What Are the Best Indicators for the Oil Market?

Posted in Market Research by on November 3, 2016

To be a good investor you have to understand when to invest in something and how long to hold onto it. In order to know these two key factors you have to create a reliable prediction mechanism. No one has a magic crystal ball, so you have to rely on data and market analysis. Usually oil traders and investors will look to leading market indicators to make smart trades. Oil is considered one of the best leading indicators for markets around the globe, but what is a reliable indicator for the oil markets?

This question isn’t an easy one to answer. The difficulty with answering this question stems from the assumption that because something was true in the past it will also be true in the future. Now, if a trend or cycle develops over several years, or even decades, then there is clearly a correlation.

Correlations are a great thing for investors and traders to identify, but always keep one thing in mind: Just because there was a correlation in the past does not mean that it will be true tomorrow. The key to success is understanding historical correlations, assessing the current market and being willing to accept the inherent risks.

Indicators That Warrant Your Attention

A great place to start your research is to go straight to the source: the OPEC Monthly Oil Market Report. Between that and the EIA markets data you can gain a general understanding of the market as it exists today. It provides a sound baseline of what market experts are tracking, and you can begin to make connections and draw conclusions using a few leading indicators:

Supply and Demand — Understanding the supply level around the world and the offsetting demand can help investors see if oil prices are going to rise or fall. In general, supply with unchanged or declining demand will trigger a price drop. The opposite is also generally true: As supply remains unchanged or decreases and demand increases then prices will increase.

In recent years the U.S. and Chinese markets have been the best places to look since they consume large amounts of oil in both end-users and consumer products. Be careful though; the world order is likely to change in this lifetime. China and the U.S. can’t grow forever. India and Brazil may become the markets to look for and become better indicators as their economies develop over time.
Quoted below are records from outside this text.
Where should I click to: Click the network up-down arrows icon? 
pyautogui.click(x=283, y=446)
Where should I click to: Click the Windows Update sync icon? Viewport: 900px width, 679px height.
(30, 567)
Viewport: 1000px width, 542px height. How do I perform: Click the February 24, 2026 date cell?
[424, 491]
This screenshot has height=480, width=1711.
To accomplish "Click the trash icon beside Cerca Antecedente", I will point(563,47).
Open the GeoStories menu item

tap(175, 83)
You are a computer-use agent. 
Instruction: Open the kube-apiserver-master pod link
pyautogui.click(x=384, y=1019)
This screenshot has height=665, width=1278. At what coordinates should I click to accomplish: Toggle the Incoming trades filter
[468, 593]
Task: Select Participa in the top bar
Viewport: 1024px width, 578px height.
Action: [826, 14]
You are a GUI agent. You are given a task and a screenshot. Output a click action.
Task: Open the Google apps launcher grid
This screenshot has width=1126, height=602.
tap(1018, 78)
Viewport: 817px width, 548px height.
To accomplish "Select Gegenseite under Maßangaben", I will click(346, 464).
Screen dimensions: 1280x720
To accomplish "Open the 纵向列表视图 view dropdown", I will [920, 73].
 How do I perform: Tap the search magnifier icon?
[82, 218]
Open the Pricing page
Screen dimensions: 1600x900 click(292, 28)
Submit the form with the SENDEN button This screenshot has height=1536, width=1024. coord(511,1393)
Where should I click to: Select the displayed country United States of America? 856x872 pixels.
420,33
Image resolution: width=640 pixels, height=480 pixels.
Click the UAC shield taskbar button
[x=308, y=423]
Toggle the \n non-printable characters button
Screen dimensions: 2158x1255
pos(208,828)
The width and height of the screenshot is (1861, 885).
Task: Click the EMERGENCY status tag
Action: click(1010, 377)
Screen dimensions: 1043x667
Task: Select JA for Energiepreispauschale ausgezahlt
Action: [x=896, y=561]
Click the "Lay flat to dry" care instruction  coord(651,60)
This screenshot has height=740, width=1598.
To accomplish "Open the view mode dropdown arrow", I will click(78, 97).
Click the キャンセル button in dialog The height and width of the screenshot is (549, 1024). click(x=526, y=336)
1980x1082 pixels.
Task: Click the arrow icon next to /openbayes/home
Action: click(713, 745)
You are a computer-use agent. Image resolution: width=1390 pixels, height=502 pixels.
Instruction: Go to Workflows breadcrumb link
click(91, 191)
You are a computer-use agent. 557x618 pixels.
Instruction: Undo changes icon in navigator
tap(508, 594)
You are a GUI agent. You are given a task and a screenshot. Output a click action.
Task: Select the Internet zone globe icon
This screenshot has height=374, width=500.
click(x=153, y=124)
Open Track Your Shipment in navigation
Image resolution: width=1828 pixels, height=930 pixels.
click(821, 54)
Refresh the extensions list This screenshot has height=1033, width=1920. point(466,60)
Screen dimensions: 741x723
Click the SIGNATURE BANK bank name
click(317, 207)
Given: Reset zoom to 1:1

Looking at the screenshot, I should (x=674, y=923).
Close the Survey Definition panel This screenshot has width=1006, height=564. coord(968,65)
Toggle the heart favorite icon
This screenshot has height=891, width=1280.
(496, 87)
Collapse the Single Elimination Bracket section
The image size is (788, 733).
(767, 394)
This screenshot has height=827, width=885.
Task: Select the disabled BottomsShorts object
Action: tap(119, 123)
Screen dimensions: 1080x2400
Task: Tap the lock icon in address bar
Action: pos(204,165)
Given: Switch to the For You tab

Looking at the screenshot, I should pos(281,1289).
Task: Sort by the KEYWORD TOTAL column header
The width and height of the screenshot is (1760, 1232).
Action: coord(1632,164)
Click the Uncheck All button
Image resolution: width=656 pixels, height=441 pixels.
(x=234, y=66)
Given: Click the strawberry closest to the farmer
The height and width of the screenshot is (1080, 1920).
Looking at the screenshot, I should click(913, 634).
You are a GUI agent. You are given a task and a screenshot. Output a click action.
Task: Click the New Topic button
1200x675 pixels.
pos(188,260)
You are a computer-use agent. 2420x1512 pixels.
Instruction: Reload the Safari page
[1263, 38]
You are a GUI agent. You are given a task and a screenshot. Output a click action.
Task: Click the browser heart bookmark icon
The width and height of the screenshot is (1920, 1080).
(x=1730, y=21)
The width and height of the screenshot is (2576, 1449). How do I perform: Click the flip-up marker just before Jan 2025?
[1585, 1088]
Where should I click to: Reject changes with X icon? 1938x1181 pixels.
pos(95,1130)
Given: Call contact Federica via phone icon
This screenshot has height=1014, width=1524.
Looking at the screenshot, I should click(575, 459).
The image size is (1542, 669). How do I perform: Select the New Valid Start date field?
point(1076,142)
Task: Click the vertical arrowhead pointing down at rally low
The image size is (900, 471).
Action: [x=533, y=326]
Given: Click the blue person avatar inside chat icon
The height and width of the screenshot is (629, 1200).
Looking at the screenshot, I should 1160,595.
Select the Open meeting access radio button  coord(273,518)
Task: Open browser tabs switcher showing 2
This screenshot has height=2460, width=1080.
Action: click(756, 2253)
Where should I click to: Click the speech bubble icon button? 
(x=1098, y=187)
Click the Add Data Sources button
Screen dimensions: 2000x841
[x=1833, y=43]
Capital Investments — Taking a look at what oil producers themselves are doing can give you a succinct view of how the oil market will perform in the near future. If oil producers are cutting spending across the board you can be confident that the market will be down. Cuts in capital expenditures signal that oil companies are expecting poor financial results for at least the next year. Once they begin to cancel or forego projects and investments you know you’re at a decision point as an investor.

Global Events — Knowing what goes on in the world, whether it’s directly related to the oil industry or not, can have significant impacts on oil trading and investments. Natural disasters, elections, political conflicts, war, and protests can have wide-reaching influence. If a high oil providing country is in political turmoil or a pipeline has a fatal leak, then you should be aware of the impacts on oil trading. This componen of tracking the market allows traders to get a holistic view of long- and short-term expectations.

The Real Twist

Unfortunately, markets are driven by human decisions. People determine if they buy or sell, manufacture more or cut down, and where to invest and pull out. If economics teaches us one thing, it’s that people are not as rational as we would like them to be.

That is why it is important to always check your data analysis against current events. If the markets are reacting to elections or speculating on Federal Reserve announcements there can be a spike in volatility in oil trading, but it could also signal a great time to invest. The key to success is researching the indicators, understanding the impact of global markets and economies and determining the level of risk you’re willing to accept.